The older AI lens is slightly less sharp at f/2.8 for astronomy, and, on a D3, very, very slightly less sharp overall. I'd never see this difference if I hadn't shot the same landscapes at infinity and compared them by switching between images on the same screen; I'd never see this in stand-alone shots, or even in two huge prints side-by-side.
The older lens has slightly less falloff at f/2.8, but is slightly sharper in the corners at f/2.8.
The old lens doesn't focus as close.
The old lens is slightly more red-magenta than the 28mm f/2.8 AI-s.
The newer AI-s lens is superior, but only slightly so.

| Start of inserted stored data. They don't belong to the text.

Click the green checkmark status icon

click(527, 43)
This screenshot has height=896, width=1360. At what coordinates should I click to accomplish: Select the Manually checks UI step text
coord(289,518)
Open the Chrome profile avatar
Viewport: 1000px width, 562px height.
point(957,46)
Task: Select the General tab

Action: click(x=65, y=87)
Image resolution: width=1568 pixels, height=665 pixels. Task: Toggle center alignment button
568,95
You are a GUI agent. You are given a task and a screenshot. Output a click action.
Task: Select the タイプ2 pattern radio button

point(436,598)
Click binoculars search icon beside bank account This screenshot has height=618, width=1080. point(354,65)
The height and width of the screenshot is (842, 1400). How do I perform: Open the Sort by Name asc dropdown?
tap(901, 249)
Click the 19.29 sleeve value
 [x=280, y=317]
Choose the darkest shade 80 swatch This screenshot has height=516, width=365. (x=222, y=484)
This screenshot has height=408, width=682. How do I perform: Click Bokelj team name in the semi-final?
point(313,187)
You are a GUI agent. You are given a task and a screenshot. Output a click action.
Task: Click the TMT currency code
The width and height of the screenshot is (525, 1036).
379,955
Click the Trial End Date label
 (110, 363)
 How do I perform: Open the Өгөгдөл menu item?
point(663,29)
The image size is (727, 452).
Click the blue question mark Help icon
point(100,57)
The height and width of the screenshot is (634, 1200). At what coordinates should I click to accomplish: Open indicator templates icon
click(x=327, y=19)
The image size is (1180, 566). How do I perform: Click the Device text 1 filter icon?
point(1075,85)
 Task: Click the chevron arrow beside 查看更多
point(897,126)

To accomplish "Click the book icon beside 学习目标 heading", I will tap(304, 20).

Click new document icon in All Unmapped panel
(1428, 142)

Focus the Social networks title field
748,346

Compared to the 24-70mm f/2.8 AF-S at 28mm
The two are about as sharp at f/2.8, everywhere in the frame. This old lens might even be a hair sharper in the corners wide-open.
At f/4 and smaller, the 24-70mm AF-s is a little sharper.
The zoom has less falloff wide-open.
The zoom has four times more distortion. The zoom has quite visible distortion of straight lines at 28mm, while neither of the AI-s or AI 28mm f/2.8 lenses have any visible distortion
The 28mm AI is slightly more red-magenta than the 24-70mm AF-s.
Want one of the sharpest 28mm lenses ever made for your film or FX camera? Want one of Nikon's least expensive lenses available used? Don't mid focusing by hand? Get one of these.
Use the HN-2 hood if you like, or not; it's no big deal.
I'd pitch the flat Nikon cap that came with this lens new, and get a new 52mm "pinch" type cap . The new fatter caps are much easier to use in the field, and if you use a hood, can be put on and off without having to touch the hood.